**Exercise details:** Find the line that contains "Click the Windows Start button"; please output it and each line after it, exactly as shown, up to the end of the entries below, skipping pictures.
◆ ◆ ◆ ◆ ◆
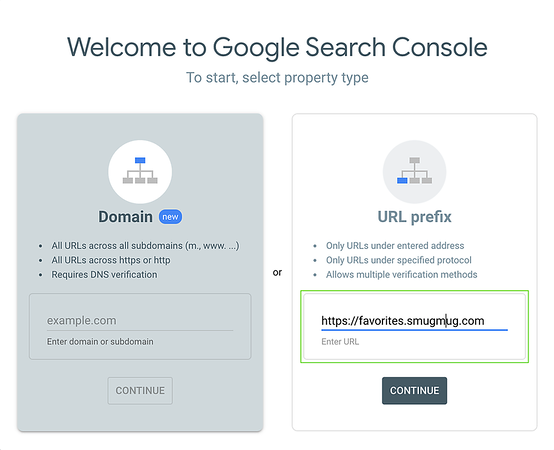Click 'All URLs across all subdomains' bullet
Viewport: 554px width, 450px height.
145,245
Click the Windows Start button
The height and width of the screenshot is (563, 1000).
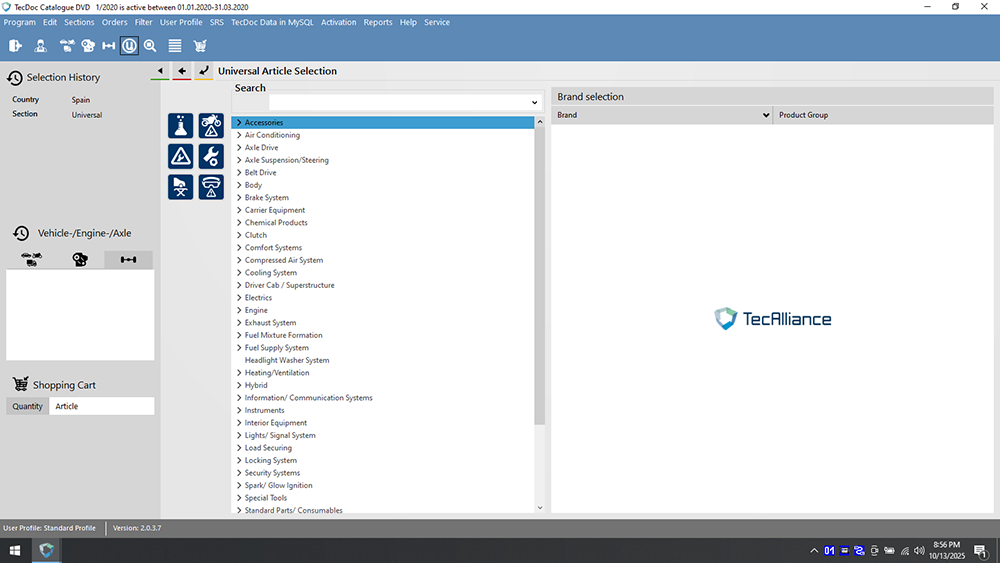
◆ ◆ ◆ ◆ ◆
**Result of the exercise:**
Click the Windows Start button
The height and width of the screenshot is (563, 1000).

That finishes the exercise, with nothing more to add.